The bride is in front of the green textile wall-hanging, with a paper-crown hung above her head. She is also wearing a crown and sitting passively amidst the hearty eating and drinking around her. The bridegroom is not immediately obvious. The feast is in a barn in the summertime; two sheaves of grain with a rake recalls the work of harvesting, and the hard peasant life. Porters carry plates on a door taken off its hinges. The main food is bread, porridge and soup. Two pipers play the pijpzak, an unbreeched boy in the foreground licks a plate, a wealthy man at the far right is talking to a Franciscan friar, a dog emerges from under the table to snatch pieces of bread on the bench. The scene is said to accurately depict 16th-century peasant wedding customs.[1] The door-carrier on the right appears to have an extra foot.

The groom

There has been much conjecture as to the identity of the groom in this painting.
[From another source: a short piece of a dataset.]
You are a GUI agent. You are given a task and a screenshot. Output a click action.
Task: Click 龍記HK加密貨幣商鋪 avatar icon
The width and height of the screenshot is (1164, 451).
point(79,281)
The critics Gilbert Highet and Gustav Glück have argued that the groom is the man in the centre of the painting, wearing a dark coat and seen in profile,[5][6] or the ill-bred son of a wealthy couple, seen against the far wall to the right of the bride, eating with a spoon.[7] It has also been suggested that according to contemporary custom, the groom is not seated, but may be the man pouring out beer.[8]

According to the same custom, he may also be the man handing the plates of food to his guests from the near end of the table, wearing a red cap.[9]
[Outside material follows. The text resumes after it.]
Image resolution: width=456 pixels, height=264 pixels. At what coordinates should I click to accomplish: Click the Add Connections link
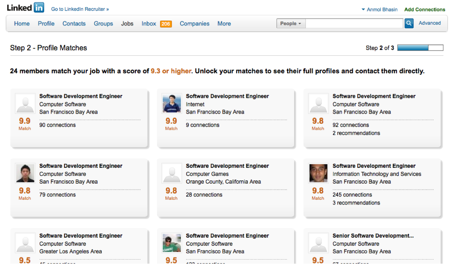pyautogui.click(x=424, y=9)
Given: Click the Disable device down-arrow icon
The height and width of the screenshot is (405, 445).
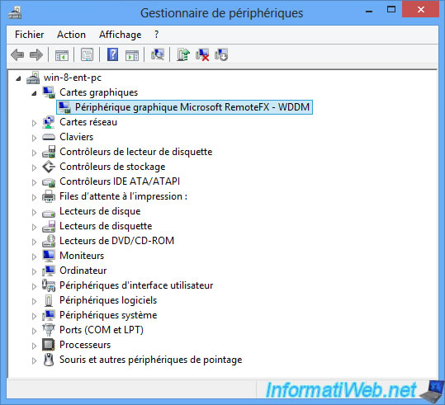Looking at the screenshot, I should (x=221, y=54).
In a Freudian vein, Rudy Rucker speculates:[10]

... the groom is the man in the red hat, passing food towards the bride. The motion of a husband, to penetrate the wife. Near him are no less than three phallic symbols pointing towards the wife: the man’s arm, the knife on the table, and the salt-cellar [salt shaker] on the table. At the end of the man’s arm is an ellipse of an angle-seen dish that is oriented and located in the right location to represent the bride’s vagina.[11]
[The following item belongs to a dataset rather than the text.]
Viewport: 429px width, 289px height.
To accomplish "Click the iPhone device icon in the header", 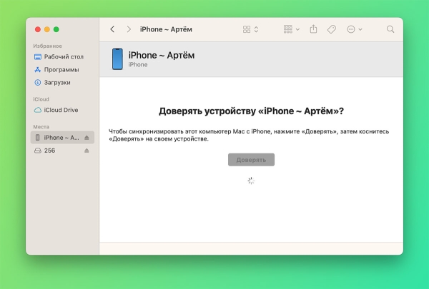I will pos(117,59).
Some authors have even suggested that the groom is not even included in the painting. Van der Elst speculated that this could be the depiction of an old Flemish proverb: It is a poor man who is not able to be at his own wedding.[12] Some connect it with the biblical Wedding of Cana.[4] Lindsay and Bernard Huppé speculated that the painting was a Christian allegory of corruption, depicting the corrupted Church destined to be the bride of Christ, but the groom has not appeared to claim his corrupt bride.[13]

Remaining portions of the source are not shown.